[Data provided — start]

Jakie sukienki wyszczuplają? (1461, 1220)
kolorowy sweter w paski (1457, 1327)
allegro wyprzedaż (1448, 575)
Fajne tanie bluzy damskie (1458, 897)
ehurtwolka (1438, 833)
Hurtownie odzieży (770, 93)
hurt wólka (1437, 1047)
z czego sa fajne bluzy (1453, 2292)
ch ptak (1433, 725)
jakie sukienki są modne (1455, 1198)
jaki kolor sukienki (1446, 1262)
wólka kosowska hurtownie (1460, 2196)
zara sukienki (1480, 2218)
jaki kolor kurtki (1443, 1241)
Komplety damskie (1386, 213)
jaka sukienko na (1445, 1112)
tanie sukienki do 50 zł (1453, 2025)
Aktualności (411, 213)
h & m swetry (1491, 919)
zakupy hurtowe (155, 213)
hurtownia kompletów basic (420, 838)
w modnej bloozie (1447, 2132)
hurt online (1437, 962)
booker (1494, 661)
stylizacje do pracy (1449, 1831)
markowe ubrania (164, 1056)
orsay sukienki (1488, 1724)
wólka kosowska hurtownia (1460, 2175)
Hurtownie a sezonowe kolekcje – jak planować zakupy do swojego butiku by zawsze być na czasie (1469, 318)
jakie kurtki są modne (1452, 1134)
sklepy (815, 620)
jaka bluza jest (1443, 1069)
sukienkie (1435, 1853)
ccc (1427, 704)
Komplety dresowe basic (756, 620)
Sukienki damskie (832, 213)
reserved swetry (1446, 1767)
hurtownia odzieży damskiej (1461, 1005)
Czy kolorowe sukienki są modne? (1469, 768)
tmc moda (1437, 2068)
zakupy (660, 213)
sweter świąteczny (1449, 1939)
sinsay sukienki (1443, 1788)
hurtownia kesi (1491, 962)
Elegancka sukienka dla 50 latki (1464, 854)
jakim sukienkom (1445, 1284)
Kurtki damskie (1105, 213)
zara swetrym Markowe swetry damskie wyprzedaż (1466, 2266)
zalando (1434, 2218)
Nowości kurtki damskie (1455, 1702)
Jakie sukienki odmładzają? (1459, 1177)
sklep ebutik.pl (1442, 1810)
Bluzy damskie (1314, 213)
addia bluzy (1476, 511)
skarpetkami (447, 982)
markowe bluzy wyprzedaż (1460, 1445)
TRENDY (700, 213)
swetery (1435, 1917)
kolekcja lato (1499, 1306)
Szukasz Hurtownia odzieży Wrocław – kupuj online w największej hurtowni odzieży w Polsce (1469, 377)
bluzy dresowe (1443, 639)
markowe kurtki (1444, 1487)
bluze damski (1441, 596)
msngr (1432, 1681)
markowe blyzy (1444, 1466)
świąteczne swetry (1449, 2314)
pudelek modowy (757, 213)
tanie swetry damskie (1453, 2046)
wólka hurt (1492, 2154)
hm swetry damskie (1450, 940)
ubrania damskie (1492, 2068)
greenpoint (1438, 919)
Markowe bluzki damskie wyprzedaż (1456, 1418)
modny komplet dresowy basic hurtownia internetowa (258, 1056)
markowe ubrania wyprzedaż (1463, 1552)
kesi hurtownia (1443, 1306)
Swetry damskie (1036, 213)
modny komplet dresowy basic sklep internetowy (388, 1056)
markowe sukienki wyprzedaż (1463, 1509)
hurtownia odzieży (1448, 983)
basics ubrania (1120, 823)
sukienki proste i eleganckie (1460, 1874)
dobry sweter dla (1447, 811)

[Data provided — finish]

### [Prompt]
Where does the word "zara" occur in the data? Copy every line that has it.

### [Output]
zara sukienki (1480, 2218)
zara swetrym Markowe swetry damskie wyprzedaż (1466, 2266)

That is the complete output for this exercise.